TEXT SECTION ->

The Today Programme on BBC Radio 4 last week carried an item on Narrative Science, a spin-out from Northernwestern University’s Medill School of Journalism that is building technology to enable computers to automatically write news stories. Its part of a growing trend whereby computer software is being developed to tell stories on behalf of brands and media outlets.
This story starts with data journalism. In its crudest form databases of information are dumped onto the internet and interrogated by communities using crowdsourcing techniques. Wikileaks is the highest profile example of this genre. But it is only the beginning.
Computers are being used to interrogate massive data sets and identify trends that humans might never spot. I’d throughly recommend reading Paul Bradshaw’s Online Journalism Blog if you are interested in exploring this area.
Automated research and editing
My Northumberland Social hackathon experiment used automatic techniques to gather and filter content. Human intervention is required solely to edit and publish content although with some further thought that too could almost certainly be automated.
Percolate, a New York based start-up, helps brands identify relevant conversations that are taking place across the social web. From here it is a short step to understanding how to engage as a brand on these new platforms rather than spamming press releases in Facebook groups as The Economist Lean Back 2.0 blog spotlighted yesterday.
Computers as storytellers
Narrative Science goes a stage beyond these techniques. It applies computer algorithms to report the facts of a story without human intervention. It’s applying its technology to stories that rely on lots of data such as finance and sport. Computers can’t yet convey emotion or pace in a story but they can do a good job of reporting facts.

TASK 1 ->
Rewrite the post on automated journalism from "Percolate, a New" up to and including "blog spotlighted yesterday.", replacing "social web" with "internet".
TASK 2 ->
In the post on automated journalism, what kinds of stories is Narrative Science applying its technology to?
TASK 3 ->
Go on with the post on automated journalism from the point where it stops.
The data after this point is separate material, apart from the post on automated journalism.

DATA EXCERPT ->
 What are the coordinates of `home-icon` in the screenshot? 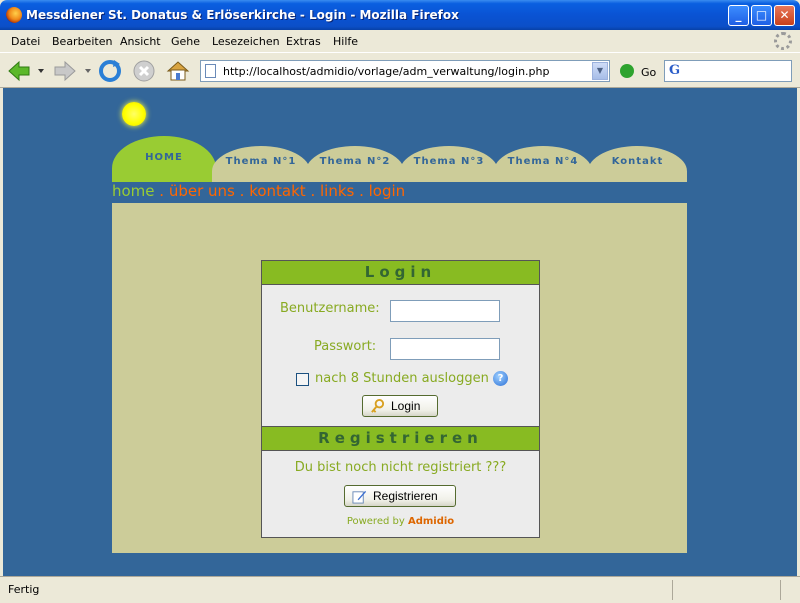 It's located at (178, 71).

YOUR RESPONSE 1 ->
Percolate, a New York based start-up, helps brands identify relevant conversations that are taking place across the internet. From here it is a short step to understanding how to engage as a brand on these new platforms rather than spamming press releases in Facebook groups as The Economist Lean Back 2.0 blog spotlighted yesterday.

YOUR RESPONSE 2 ->
Stories that rely on lots of data, such as finance and sport.

YOUR RESPONSE 3 ->
Summaries of school and college sports events and financial market reports are reported by stitching together results and building a narrative around the data. There are only so many ways that you can comment on the progress of a game of cricket or the movement of a stock.
In a delightful twist of irony if you head to Narrative Science’s web site you’ll find a list of articles about the firm from the mainstream media. For now at least there are no machines involved in reporting developments about the firm.
Automated content generation is already happening in other corners of the web. The BBC is using semantic web technologies as part of its sports reporting and machines will form at least part of its reporting of the London 2012 Olympics stating that it enables journalists to focus on the craft of storytelling.
Web 3.0: the semantic web
Machined media is a topic that Philip Sheldrake has blogged about at length. He claims that as the web becomes a universal media for the exchange of data, the discovery and creation of content can become autonomous. If Web 1.0 was an interlinked documentation system, and Web 2.0 is the social web, then Web 3.0, known as the semantic web, will add context to data on the web so that the web itself, or at least the machines connected to it, can understand what it all means.
This blog post was written by a human.